The request: Locate each line in the listing below that contains the word "Select", and copy those lines.

Data rows:
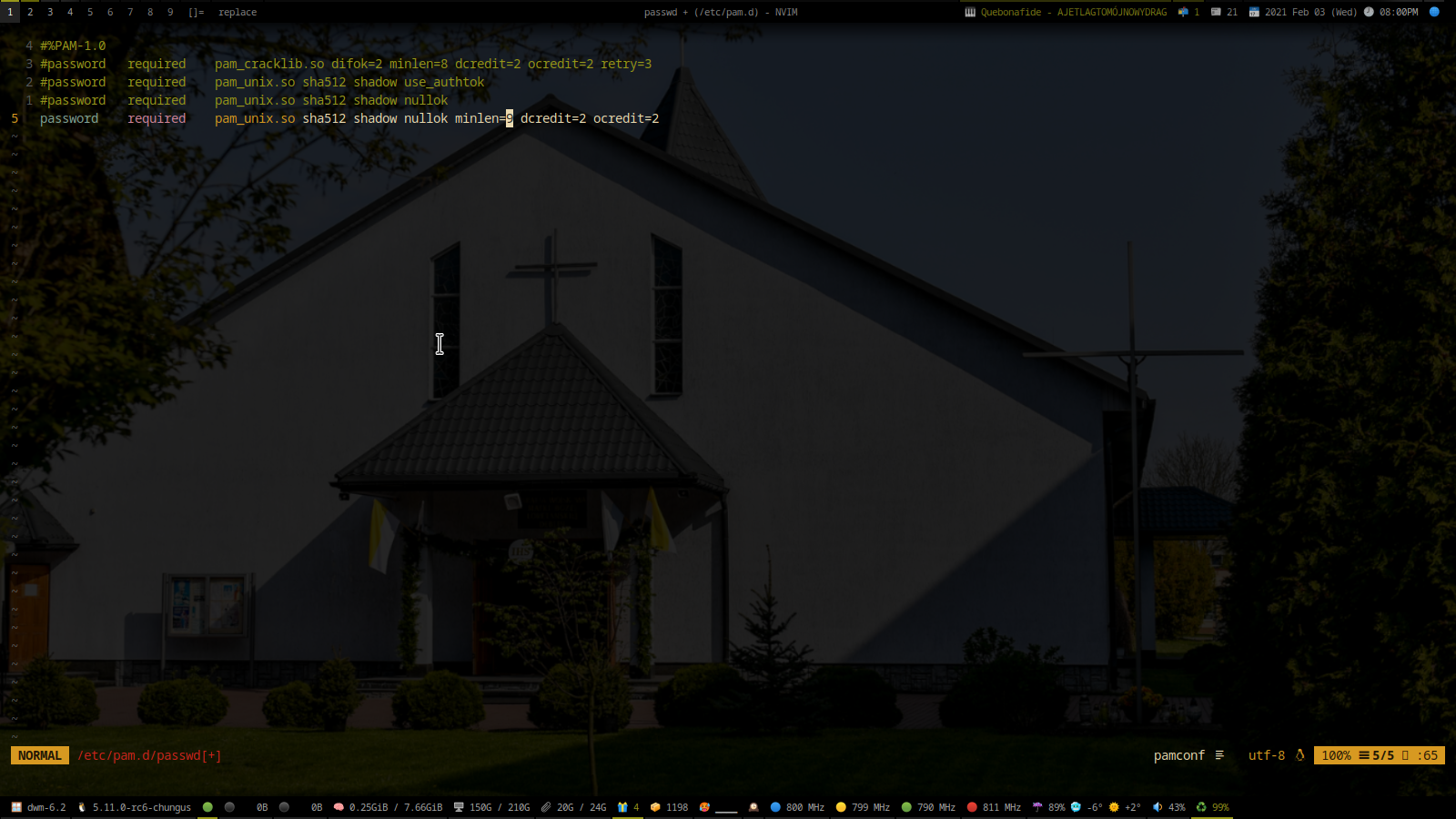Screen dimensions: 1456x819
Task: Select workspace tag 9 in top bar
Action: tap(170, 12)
--
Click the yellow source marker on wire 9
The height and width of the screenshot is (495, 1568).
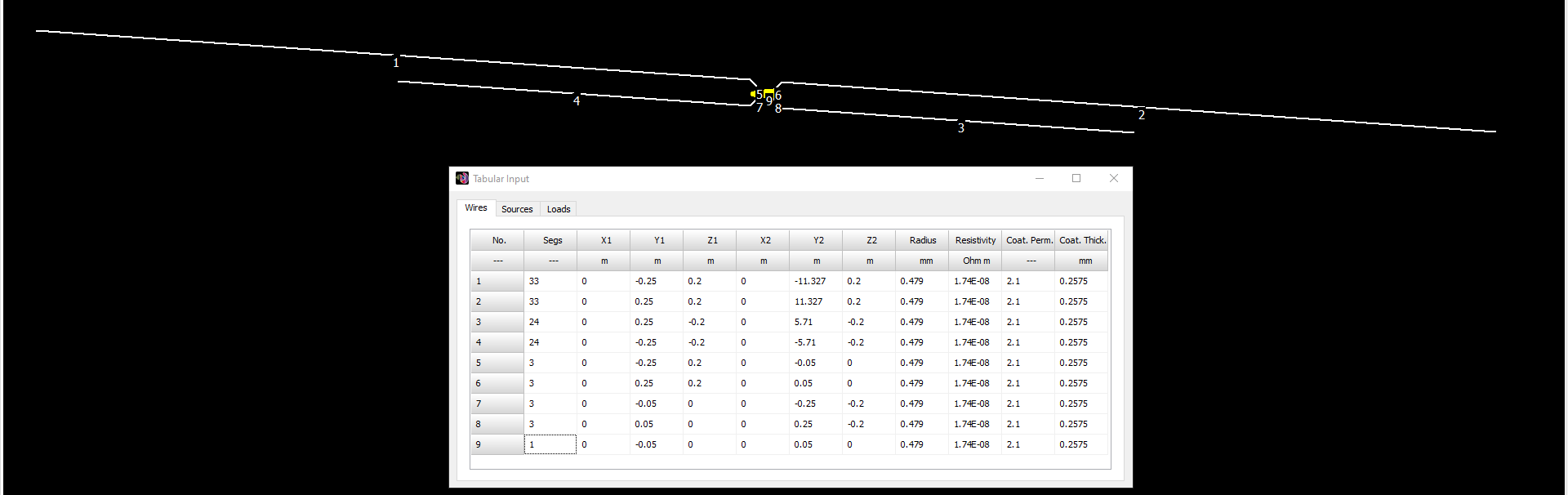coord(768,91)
--
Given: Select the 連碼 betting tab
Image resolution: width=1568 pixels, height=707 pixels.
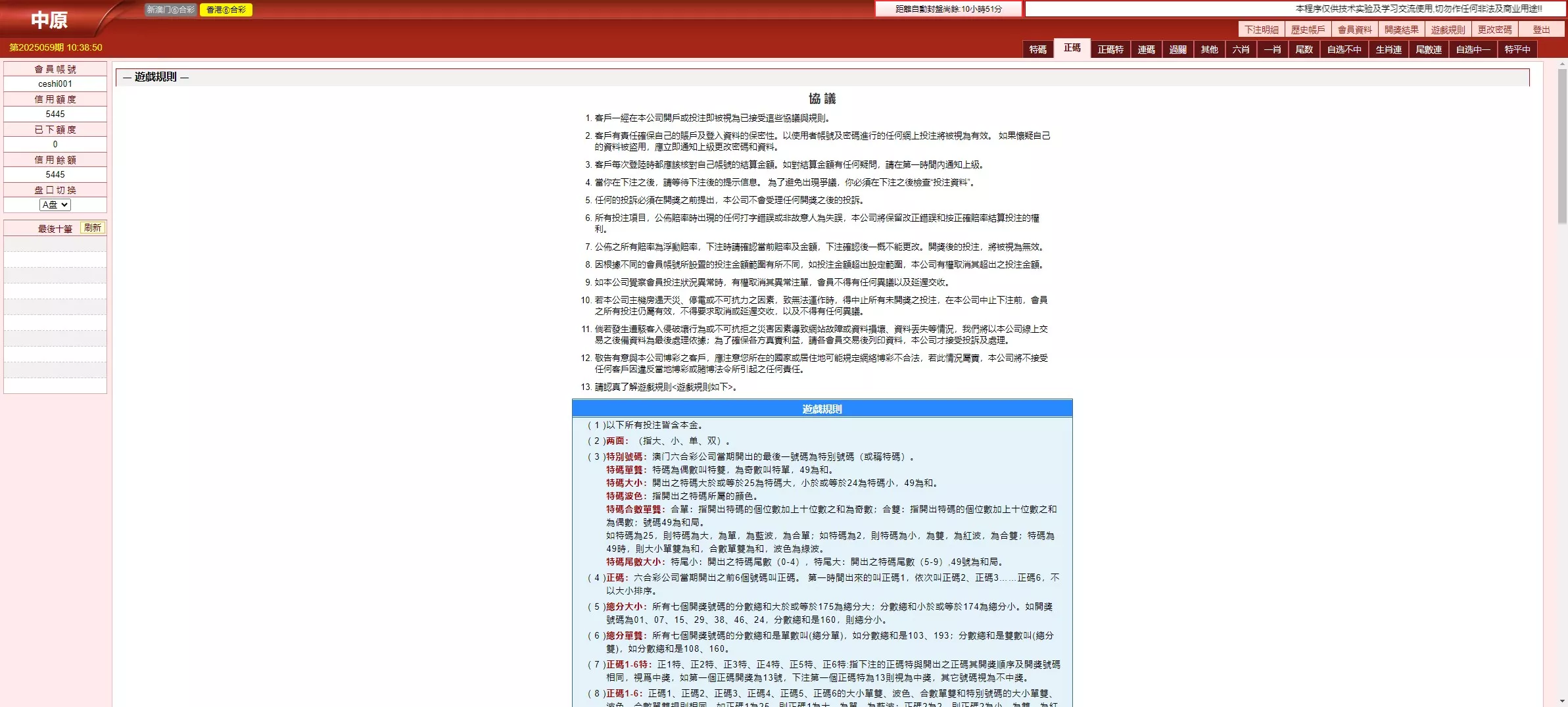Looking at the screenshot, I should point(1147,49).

The completed task:
Task: Select workspace tag 9 in top bar
Given: Select the 連碼 betting tab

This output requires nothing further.